What you will do – Set down the lines in the records below word for word, beginning with the line that contains "The image size is (920, 536)." and ending after the line that contains "Looking at the screenshot, I should [736, 39].".

Target pointing data –
......

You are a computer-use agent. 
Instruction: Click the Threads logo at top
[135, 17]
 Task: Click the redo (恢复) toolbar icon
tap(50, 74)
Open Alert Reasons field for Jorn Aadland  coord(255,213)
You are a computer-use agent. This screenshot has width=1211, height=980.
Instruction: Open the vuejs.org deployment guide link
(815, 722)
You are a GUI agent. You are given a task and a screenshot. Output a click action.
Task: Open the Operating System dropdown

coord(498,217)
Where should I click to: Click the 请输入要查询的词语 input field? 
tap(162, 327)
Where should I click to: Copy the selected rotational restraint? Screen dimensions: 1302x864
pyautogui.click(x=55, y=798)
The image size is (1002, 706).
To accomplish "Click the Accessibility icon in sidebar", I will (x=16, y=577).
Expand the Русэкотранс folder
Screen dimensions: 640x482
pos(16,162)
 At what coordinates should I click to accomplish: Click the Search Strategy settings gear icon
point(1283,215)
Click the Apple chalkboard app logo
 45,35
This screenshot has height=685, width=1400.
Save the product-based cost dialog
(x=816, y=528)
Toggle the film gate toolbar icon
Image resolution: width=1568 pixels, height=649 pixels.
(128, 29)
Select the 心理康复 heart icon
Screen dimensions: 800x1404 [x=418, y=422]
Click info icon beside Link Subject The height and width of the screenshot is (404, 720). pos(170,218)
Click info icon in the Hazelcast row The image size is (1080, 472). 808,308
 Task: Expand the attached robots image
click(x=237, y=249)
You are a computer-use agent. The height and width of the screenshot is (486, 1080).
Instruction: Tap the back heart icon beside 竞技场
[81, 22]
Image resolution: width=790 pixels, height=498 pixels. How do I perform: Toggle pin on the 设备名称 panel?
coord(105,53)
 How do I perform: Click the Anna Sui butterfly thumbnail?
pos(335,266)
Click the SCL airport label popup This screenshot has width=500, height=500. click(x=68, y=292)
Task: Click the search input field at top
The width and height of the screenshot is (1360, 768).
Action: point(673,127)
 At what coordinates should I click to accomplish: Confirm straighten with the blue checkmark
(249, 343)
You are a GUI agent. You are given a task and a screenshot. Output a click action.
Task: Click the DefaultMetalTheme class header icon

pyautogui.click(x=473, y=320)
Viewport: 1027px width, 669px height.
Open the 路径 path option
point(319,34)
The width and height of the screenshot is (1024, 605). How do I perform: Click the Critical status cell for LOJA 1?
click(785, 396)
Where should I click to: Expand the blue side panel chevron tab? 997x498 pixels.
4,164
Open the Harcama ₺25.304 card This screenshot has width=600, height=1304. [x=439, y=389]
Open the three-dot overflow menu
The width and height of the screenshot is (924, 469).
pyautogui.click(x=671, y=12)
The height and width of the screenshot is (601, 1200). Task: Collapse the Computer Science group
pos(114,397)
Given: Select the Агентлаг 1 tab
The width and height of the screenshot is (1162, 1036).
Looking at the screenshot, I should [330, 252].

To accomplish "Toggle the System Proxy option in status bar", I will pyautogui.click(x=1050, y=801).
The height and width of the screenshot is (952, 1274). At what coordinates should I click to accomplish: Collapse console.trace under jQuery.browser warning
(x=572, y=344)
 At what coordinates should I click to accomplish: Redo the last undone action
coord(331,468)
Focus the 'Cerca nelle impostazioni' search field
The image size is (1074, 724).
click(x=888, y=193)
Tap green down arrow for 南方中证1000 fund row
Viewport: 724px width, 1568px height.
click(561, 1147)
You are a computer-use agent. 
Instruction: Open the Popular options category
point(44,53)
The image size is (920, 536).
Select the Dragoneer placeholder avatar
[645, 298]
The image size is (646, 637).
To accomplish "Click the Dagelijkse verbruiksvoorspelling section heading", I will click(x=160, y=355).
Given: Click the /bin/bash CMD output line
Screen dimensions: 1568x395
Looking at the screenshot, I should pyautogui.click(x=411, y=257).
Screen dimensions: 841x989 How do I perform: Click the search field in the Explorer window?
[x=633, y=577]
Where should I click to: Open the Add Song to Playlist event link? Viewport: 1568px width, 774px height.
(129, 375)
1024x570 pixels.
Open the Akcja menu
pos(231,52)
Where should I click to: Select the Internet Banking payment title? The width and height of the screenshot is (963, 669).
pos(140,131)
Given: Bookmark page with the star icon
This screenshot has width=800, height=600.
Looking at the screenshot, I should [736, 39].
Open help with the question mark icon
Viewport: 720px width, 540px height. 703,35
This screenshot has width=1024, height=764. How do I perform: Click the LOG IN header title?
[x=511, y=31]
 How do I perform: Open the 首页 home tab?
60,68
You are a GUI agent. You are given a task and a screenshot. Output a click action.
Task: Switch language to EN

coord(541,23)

......

The output –
The image size is (920, 536).
Select the Dragoneer placeholder avatar
[645, 298]
The image size is (646, 637).
To accomplish "Click the Dagelijkse verbruiksvoorspelling section heading", I will click(x=160, y=355).
Given: Click the /bin/bash CMD output line
Screen dimensions: 1568x395
Looking at the screenshot, I should pyautogui.click(x=411, y=257).
Screen dimensions: 841x989 How do I perform: Click the search field in the Explorer window?
[x=633, y=577]
Where should I click to: Open the Add Song to Playlist event link? Viewport: 1568px width, 774px height.
(129, 375)
1024x570 pixels.
Open the Akcja menu
pos(231,52)
Where should I click to: Select the Internet Banking payment title? The width and height of the screenshot is (963, 669).
pos(140,131)
Given: Bookmark page with the star icon
This screenshot has width=800, height=600.
Looking at the screenshot, I should [736, 39].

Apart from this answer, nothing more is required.